■ Required action ■
Exactly the lines starting at the line containing "Click the 属性展示" and ending at the line containing "Task: Click the Battery usage section heading" are to be written out from the listing below, both included.

■ Data shown ■
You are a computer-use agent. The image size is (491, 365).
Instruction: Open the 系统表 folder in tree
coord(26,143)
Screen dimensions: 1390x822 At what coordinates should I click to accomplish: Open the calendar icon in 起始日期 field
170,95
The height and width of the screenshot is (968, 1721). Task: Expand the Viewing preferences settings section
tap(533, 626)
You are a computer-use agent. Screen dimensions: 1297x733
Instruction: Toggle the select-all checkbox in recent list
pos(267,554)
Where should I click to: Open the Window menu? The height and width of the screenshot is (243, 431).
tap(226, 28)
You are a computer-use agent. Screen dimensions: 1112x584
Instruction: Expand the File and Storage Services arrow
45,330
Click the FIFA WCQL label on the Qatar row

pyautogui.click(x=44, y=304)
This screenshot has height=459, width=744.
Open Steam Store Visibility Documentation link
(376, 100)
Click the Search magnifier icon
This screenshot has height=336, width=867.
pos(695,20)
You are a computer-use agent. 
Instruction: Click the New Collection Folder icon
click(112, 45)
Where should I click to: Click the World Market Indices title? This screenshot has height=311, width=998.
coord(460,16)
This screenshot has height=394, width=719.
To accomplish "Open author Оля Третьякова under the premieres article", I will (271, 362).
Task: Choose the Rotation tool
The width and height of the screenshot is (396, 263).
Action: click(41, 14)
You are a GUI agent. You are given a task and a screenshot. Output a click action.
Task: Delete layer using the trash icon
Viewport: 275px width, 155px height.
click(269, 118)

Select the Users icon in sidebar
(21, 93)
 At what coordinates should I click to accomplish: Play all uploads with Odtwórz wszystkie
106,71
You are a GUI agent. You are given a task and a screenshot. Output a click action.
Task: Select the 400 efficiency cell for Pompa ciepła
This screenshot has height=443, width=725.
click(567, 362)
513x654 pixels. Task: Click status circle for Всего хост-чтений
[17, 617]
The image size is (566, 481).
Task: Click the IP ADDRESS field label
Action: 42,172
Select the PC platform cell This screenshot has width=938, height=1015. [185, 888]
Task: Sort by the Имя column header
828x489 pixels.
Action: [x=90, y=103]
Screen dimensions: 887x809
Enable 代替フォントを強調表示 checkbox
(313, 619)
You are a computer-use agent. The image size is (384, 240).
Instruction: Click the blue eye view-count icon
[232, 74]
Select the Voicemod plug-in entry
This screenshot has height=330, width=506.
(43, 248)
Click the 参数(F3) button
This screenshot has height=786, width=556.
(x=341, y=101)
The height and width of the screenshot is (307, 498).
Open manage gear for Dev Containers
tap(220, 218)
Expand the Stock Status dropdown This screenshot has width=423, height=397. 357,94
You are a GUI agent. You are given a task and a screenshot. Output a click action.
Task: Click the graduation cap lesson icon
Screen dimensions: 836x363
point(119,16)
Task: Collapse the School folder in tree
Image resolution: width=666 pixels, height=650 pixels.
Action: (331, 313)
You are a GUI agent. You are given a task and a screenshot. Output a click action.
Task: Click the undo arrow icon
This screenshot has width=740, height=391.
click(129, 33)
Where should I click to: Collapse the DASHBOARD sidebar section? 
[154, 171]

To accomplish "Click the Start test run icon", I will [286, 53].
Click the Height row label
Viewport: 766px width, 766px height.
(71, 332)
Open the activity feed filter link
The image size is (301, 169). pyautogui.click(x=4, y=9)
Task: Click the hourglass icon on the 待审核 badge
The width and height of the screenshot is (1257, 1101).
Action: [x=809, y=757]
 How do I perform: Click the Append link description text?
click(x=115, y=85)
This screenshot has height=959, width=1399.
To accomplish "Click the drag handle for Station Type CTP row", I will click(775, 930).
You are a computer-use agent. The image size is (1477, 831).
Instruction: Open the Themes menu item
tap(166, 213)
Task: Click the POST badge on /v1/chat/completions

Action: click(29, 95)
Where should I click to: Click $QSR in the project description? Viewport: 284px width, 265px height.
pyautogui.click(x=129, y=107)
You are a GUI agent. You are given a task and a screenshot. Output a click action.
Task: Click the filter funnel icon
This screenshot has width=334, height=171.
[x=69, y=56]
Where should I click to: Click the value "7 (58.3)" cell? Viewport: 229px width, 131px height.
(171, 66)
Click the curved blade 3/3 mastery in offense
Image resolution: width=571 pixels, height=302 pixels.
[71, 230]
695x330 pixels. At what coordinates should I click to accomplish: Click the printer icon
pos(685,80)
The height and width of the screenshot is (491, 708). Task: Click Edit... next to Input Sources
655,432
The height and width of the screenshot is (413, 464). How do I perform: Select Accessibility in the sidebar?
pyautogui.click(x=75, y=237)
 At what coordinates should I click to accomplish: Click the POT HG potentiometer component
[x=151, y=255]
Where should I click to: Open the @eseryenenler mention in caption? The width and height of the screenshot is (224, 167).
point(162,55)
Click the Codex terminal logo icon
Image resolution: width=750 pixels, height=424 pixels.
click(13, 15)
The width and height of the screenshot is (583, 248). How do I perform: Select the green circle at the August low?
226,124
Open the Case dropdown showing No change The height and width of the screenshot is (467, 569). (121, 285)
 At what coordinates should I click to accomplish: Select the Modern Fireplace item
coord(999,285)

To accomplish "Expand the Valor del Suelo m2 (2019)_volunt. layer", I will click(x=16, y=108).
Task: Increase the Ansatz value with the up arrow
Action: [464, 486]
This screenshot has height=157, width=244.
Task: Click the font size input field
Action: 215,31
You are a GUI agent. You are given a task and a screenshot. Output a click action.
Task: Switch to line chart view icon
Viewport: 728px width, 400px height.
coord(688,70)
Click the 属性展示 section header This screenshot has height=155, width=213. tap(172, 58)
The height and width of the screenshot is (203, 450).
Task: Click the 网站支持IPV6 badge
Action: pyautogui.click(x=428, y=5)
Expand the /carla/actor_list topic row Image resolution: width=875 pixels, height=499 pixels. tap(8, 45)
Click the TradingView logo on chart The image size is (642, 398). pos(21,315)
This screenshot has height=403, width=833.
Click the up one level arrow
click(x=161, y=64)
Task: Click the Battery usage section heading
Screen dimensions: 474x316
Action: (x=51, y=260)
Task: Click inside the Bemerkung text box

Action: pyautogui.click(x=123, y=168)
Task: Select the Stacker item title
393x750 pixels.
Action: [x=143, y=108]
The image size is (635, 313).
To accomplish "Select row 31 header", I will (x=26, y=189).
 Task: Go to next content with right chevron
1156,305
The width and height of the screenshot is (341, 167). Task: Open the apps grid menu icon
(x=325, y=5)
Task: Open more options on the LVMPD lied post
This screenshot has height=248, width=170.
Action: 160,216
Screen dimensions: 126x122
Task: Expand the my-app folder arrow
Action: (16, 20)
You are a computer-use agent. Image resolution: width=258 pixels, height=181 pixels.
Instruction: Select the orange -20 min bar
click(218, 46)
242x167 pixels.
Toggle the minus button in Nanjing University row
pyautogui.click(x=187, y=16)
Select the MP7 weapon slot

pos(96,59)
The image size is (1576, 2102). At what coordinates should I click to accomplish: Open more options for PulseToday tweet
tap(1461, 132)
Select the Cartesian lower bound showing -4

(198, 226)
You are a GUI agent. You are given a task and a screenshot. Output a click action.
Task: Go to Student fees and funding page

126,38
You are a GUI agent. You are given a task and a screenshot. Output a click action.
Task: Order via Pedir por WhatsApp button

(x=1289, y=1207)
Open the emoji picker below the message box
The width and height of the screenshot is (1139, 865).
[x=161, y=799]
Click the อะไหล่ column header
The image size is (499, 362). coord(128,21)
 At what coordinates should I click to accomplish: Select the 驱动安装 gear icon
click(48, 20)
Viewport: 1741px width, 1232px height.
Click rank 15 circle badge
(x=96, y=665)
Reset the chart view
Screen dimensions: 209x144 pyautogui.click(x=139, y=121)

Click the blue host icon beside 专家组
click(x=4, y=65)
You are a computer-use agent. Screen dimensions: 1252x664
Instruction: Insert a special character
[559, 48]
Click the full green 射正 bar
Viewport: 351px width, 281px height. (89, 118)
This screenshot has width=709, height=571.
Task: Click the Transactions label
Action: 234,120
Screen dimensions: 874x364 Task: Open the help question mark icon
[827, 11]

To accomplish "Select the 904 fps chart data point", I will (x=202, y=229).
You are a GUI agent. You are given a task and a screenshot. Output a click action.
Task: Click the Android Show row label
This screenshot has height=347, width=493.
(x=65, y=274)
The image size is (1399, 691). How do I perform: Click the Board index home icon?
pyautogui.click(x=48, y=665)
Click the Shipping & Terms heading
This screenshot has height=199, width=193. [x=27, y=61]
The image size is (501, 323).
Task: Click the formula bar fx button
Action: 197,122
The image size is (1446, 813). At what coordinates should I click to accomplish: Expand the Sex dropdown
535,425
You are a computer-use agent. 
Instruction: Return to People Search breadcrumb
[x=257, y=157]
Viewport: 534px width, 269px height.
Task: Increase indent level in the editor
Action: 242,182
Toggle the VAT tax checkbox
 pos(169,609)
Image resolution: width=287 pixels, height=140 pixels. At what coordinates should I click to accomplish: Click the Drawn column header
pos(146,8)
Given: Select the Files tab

■ Exercise output ■
Click the 属性展示 section header This screenshot has height=155, width=213. tap(172, 58)
The height and width of the screenshot is (203, 450).
Task: Click the 网站支持IPV6 badge
Action: pyautogui.click(x=428, y=5)
Expand the /carla/actor_list topic row Image resolution: width=875 pixels, height=499 pixels. tap(8, 45)
Click the TradingView logo on chart The image size is (642, 398). pos(21,315)
This screenshot has height=403, width=833.
Click the up one level arrow
click(x=161, y=64)
Task: Click the Battery usage section heading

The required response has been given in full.